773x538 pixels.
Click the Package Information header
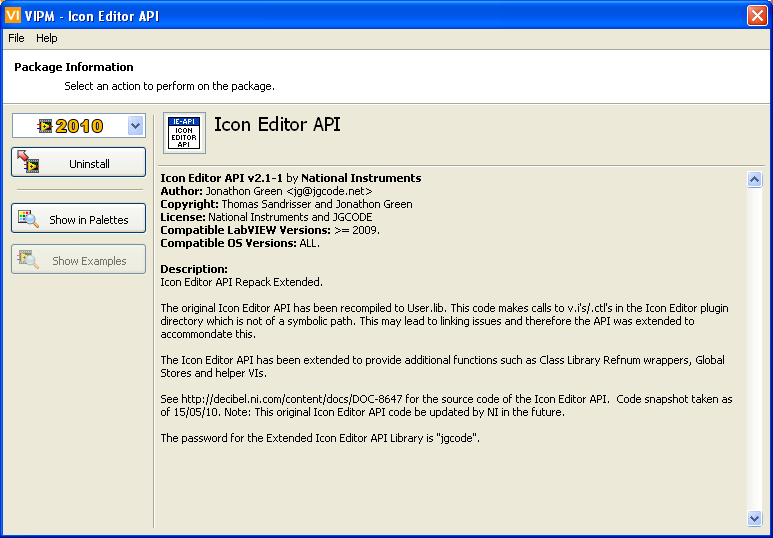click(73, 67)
==
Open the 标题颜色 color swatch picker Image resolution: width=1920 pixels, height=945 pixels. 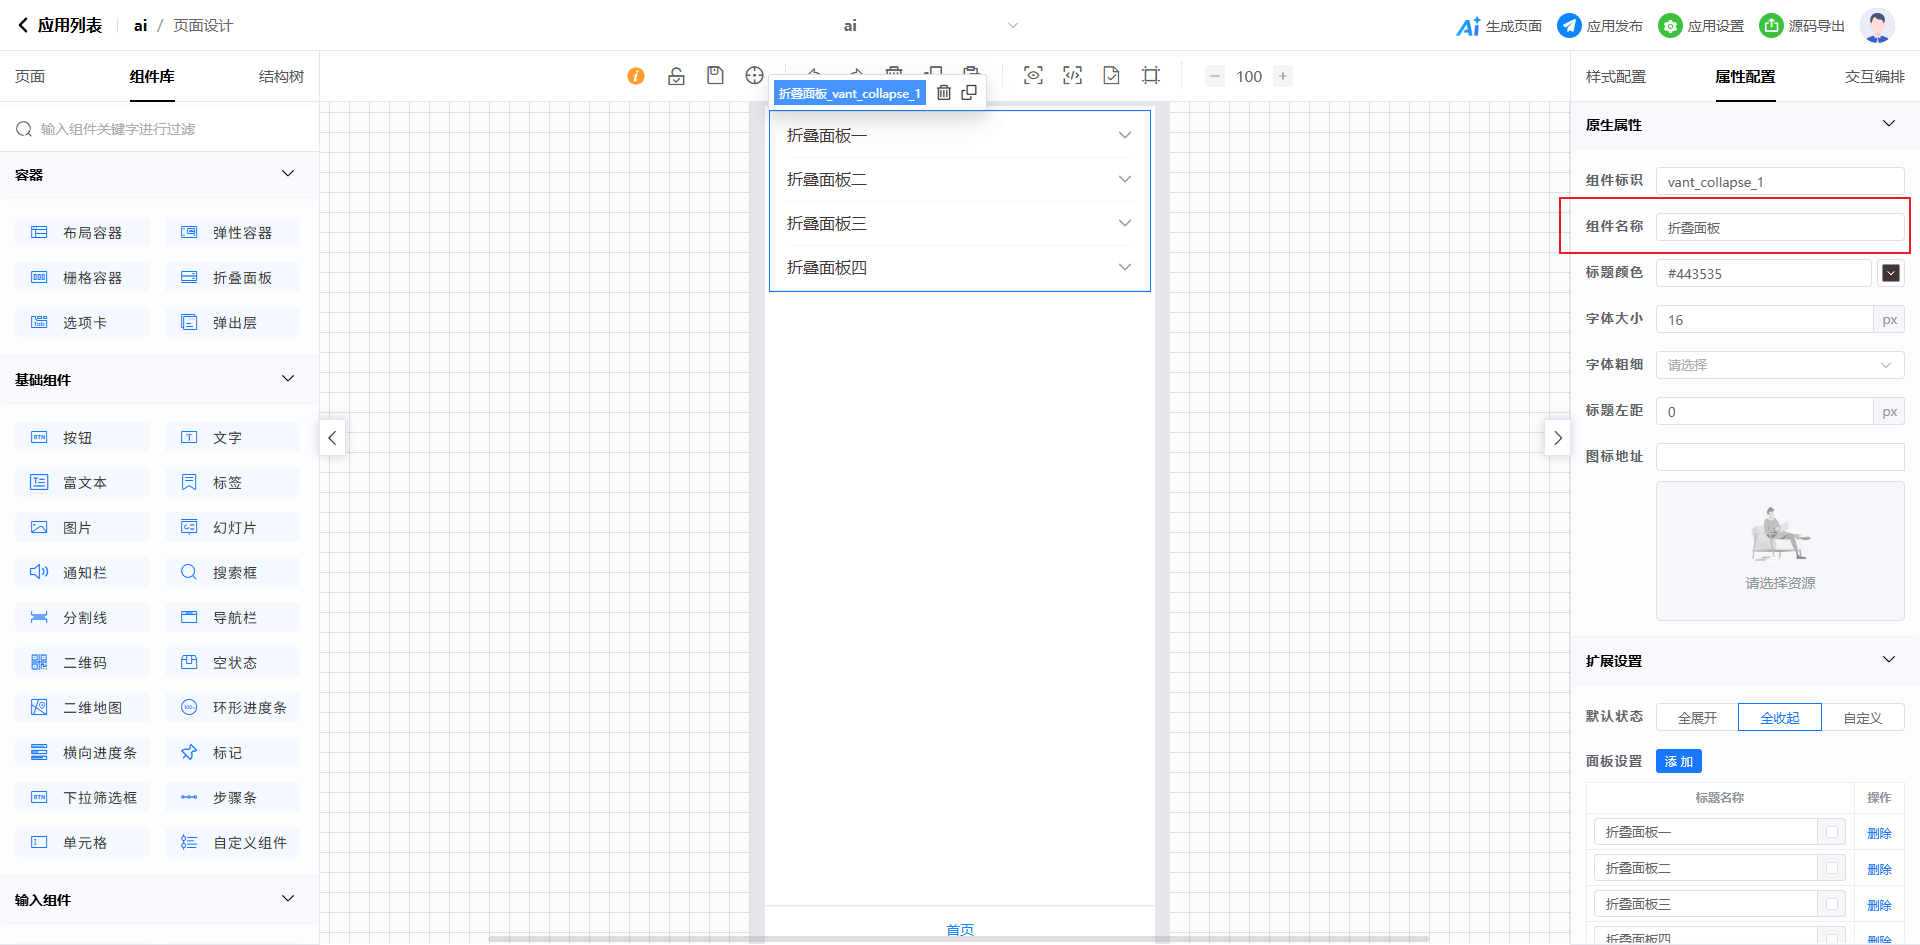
...
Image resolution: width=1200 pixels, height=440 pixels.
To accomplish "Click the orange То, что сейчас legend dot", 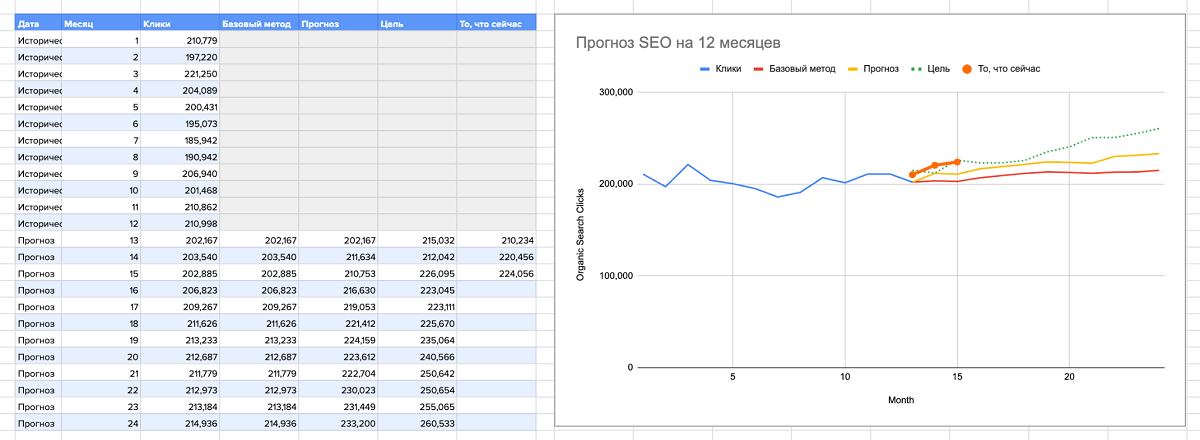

-- WHAT NEEDS TO BE DONE --
Copy out the material from the line containing "773x538 pixels." up to and including the line containing "click(73, 67)", reproducing each line without alteration and omitting the pictures.

-- COMPLETED EXERCISE --
773x538 pixels.
Click the Package Information header
click(73, 67)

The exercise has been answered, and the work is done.